Vahyala Kwaga from BudgIT delivered perhaps the most sobering assessment: "Adding this new debt to our current total debt will push Nigeria to its self-imposed debt-to-GDP limit of 40 percent." This would place Nigeria dangerously close to debt distress levels that have plagued other developing nations.
A National Assembly Enabler?
The response of the National Assembly to this borrowing request will be a crucial test of institutional independence. Critics like Emmanuel Onwubiko of the Human Rights Writers Association of Nigeria have already condemned what they see as a "rubber-stamped National Assembly" that fails to provide adequate oversight of presidential borrowing requests.
Senate President Akpabio has referred both requests to the senate committee on local and foreign debts, with a two-week deadline for reporting back. However, given the historical pattern of legislative approval for executive borrowing requests, there are serious concerns about whether adequate scrutiny will be applied.

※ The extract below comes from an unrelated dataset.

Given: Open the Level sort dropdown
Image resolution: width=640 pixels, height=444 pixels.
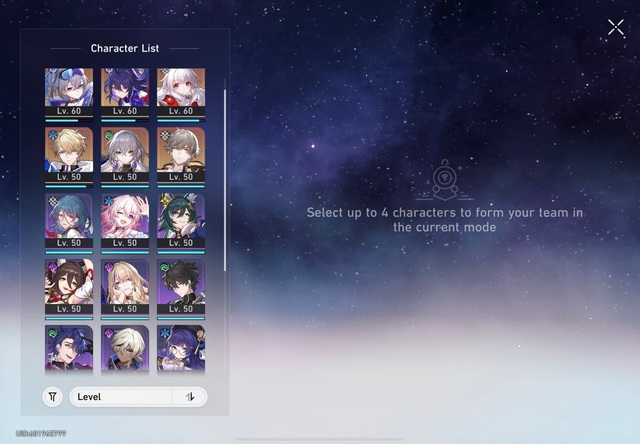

The Pension Bond Diversion
Adding to the debt concerns is Tinubu's separate request for N757.9 billion in domestic bonds to settle pension liabilities under the contributory pension scheme. While addressing pension arrears is important, using borrowed money to fulfill basic government obligations highlights the administration's cash flow problems and raises questions about fiscal priorities.
The president acknowledged that the federal government has failed to comply with the Pension Reform Act 2014 "over the years due to revenue challenges," yet the solution proposed is more borrowing rather than fundamental revenue reforms or expenditure rationalization.
A Bleak Economic Future
The trajectory Nigeria is on under Tinubu's borrowing-heavy approach threatens to mortgage the country's economic future. With external debts now comprising 48.59 percent of total public debt and the Naira's continued depreciation making dollar-denominated debt service increasingly expensive, Nigeria risks falling into a debt trap that could take decades to escape.

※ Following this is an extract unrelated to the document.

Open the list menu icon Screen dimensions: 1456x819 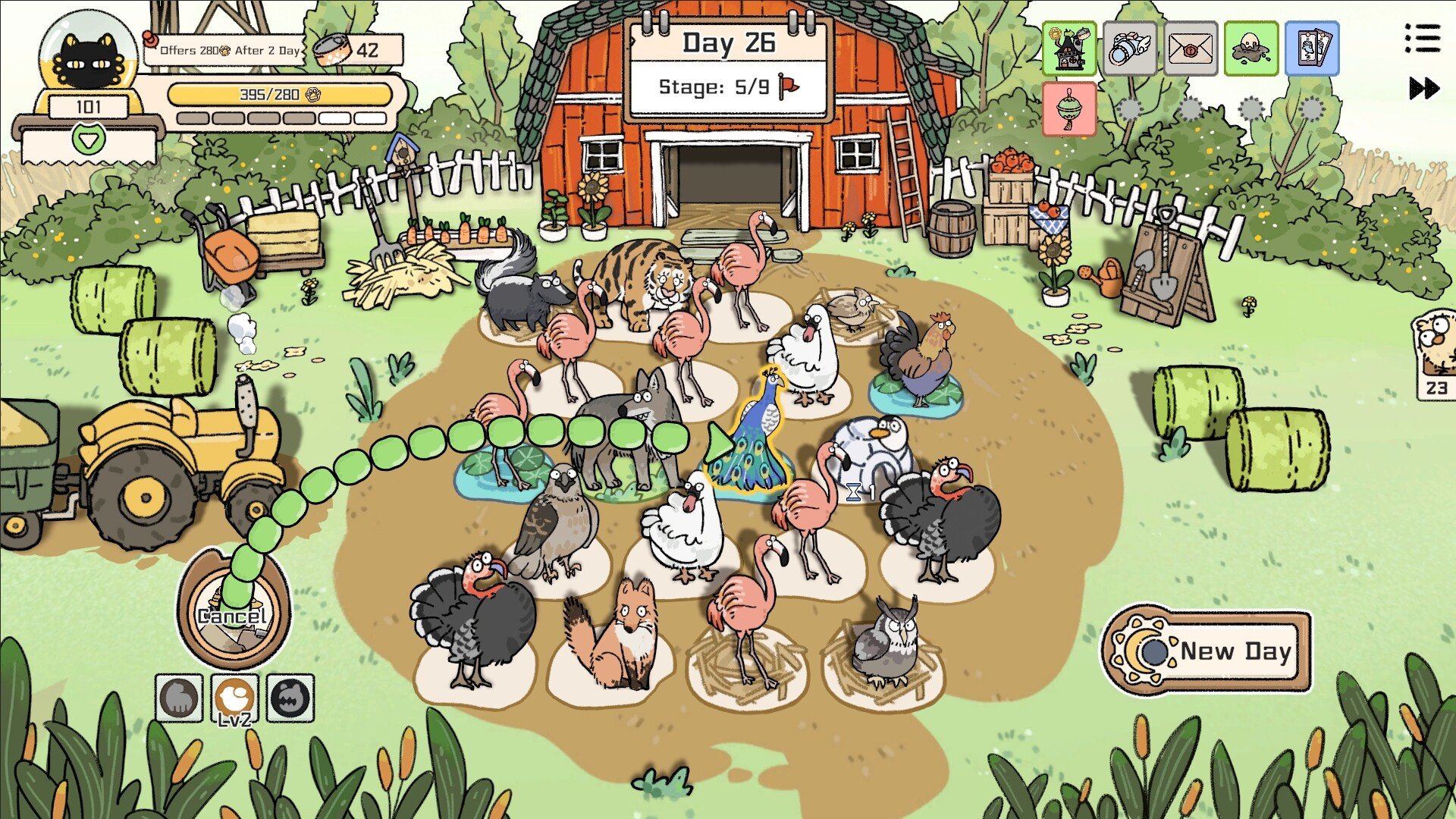(x=1422, y=38)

The lack of transparency in debt utilization, combined with the massive scale of new borrowing requests, suggests an administration more focused on short-term fixes than sustainable economic development. As debt service costs consume an ever-larger share of government revenues, less money remains available for the very infrastructure and social programs that borrowing is supposed to fund.
Nigeria's debt crisis under Tinubu represents a clear and present danger to the nation's economic sovereignty and future prosperity. Without immediate course correction and genuine accountability measures, the country risks joining the ranks of heavily indebted poor countries unable to break free from the cycle of borrowing and debt service that strangles economic growth and development.